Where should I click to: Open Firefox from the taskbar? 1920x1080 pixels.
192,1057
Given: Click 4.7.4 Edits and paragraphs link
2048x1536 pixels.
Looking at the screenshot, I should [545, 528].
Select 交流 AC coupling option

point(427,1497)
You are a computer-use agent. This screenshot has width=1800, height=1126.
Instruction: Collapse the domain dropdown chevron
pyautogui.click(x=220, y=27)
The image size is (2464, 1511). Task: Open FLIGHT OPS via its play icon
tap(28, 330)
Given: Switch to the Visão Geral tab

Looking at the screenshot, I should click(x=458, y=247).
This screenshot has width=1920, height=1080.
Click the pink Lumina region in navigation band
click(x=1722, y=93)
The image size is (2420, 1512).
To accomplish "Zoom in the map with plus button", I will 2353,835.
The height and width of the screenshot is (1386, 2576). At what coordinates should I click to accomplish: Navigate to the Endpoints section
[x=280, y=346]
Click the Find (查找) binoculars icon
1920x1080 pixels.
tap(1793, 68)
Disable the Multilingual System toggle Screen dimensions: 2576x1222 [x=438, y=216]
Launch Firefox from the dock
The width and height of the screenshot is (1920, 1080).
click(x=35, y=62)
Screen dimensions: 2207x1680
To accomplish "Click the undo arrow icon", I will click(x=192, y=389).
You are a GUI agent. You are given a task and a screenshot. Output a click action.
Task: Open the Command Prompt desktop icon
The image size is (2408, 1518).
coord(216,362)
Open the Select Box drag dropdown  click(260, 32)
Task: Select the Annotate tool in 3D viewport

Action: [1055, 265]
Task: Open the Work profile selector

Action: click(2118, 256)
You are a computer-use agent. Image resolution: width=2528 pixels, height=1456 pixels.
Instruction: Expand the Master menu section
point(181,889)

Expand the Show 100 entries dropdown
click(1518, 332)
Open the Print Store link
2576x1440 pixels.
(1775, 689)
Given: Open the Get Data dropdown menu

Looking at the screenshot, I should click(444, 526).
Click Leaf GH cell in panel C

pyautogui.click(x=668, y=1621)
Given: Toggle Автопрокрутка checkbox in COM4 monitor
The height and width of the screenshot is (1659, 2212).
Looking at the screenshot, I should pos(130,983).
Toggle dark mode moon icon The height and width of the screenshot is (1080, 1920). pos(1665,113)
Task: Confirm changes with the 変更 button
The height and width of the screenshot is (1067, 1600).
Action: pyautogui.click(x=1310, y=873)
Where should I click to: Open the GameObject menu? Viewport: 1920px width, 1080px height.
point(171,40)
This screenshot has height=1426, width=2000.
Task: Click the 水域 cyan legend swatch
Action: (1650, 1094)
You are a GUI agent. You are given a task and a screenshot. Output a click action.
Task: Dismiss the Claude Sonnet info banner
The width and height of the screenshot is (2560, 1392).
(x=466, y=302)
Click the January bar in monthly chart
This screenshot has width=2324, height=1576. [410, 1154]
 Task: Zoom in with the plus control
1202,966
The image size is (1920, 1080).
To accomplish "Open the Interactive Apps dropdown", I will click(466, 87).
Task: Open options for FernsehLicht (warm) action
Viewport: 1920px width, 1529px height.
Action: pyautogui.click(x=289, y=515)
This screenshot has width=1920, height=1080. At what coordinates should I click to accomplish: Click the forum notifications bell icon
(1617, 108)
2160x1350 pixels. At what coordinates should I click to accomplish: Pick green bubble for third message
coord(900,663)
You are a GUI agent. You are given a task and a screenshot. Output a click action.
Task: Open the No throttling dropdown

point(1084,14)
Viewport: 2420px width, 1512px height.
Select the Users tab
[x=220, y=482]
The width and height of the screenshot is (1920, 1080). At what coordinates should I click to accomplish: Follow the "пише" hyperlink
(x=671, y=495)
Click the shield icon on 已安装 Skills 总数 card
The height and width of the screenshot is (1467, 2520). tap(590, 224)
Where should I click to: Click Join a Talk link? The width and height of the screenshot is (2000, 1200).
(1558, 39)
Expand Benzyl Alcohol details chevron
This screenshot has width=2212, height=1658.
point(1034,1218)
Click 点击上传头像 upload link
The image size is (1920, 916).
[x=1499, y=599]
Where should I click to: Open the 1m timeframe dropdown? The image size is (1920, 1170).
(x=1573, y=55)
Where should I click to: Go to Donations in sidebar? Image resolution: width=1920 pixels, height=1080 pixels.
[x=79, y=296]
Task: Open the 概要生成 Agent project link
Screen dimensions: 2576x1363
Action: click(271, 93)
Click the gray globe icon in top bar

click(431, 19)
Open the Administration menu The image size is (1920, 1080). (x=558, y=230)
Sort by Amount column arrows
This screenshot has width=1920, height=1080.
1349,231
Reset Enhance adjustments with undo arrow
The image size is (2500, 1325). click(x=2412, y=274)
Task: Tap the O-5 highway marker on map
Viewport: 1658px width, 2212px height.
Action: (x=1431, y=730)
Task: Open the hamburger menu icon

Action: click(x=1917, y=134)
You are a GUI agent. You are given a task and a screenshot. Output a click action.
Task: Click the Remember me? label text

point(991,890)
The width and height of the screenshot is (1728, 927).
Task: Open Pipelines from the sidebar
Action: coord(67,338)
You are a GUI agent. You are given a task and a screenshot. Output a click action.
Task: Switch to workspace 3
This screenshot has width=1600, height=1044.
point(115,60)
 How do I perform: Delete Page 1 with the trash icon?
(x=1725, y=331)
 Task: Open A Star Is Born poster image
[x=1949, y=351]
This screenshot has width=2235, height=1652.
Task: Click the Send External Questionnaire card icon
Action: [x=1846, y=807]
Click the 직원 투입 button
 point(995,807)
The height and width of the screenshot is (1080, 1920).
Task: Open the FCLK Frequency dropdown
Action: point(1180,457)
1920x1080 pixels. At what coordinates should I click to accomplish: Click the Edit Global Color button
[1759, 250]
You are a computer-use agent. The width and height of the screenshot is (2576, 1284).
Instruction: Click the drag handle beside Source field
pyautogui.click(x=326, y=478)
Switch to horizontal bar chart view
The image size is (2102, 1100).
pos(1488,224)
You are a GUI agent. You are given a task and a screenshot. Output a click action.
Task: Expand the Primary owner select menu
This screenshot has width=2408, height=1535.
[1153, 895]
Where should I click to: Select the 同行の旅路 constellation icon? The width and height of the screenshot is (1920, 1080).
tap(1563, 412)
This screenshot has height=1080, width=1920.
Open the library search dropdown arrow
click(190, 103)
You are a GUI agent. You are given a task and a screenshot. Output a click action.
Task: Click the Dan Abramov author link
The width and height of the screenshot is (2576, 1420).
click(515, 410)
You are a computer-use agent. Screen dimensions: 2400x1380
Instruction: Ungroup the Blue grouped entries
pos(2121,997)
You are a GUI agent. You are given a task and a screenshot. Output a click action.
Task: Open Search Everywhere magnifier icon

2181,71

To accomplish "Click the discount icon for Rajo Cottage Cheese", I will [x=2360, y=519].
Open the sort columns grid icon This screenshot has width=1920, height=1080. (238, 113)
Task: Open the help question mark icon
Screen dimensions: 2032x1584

★ ★ ★

**What to do**
Number of lines above containing the word "computer": state it and add nothing else.

**Result of the exercise**
4